***** Dataset excerpts *****

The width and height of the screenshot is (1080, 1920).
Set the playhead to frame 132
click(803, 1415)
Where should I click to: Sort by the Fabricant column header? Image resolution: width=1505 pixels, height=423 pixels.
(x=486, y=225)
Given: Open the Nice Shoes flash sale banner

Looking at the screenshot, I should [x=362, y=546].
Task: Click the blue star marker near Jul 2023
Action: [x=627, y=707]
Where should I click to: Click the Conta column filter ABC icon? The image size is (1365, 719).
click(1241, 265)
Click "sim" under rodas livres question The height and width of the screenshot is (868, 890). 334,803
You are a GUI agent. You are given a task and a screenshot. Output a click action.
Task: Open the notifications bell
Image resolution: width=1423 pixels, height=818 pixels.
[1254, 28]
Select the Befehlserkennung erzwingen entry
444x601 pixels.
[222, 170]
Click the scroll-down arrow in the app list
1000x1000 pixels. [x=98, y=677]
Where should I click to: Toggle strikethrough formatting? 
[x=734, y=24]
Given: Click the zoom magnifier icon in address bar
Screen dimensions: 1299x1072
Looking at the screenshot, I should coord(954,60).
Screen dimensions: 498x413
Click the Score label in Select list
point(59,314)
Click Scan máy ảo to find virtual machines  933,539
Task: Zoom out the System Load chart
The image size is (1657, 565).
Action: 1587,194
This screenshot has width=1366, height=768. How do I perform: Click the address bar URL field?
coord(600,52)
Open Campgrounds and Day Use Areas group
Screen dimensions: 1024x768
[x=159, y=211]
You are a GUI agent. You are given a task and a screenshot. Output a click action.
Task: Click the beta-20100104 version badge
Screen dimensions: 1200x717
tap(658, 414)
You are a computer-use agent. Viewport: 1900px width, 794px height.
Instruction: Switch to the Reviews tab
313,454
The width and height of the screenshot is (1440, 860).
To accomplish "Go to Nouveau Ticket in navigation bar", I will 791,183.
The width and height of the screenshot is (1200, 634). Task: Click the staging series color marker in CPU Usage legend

*****

### How to complete this task
What is needed is an exact retyping of every line from the one containing "Task: Click the beta-20100104 version badge" through the final line of the entries, and only those lines.

### Output of the exercise
Task: Click the beta-20100104 version badge
Screen dimensions: 1200x717
tap(658, 414)
You are a computer-use agent. Viewport: 1900px width, 794px height.
Instruction: Switch to the Reviews tab
313,454
The width and height of the screenshot is (1440, 860).
To accomplish "Go to Nouveau Ticket in navigation bar", I will 791,183.
The width and height of the screenshot is (1200, 634). Task: Click the staging series color marker in CPU Usage legend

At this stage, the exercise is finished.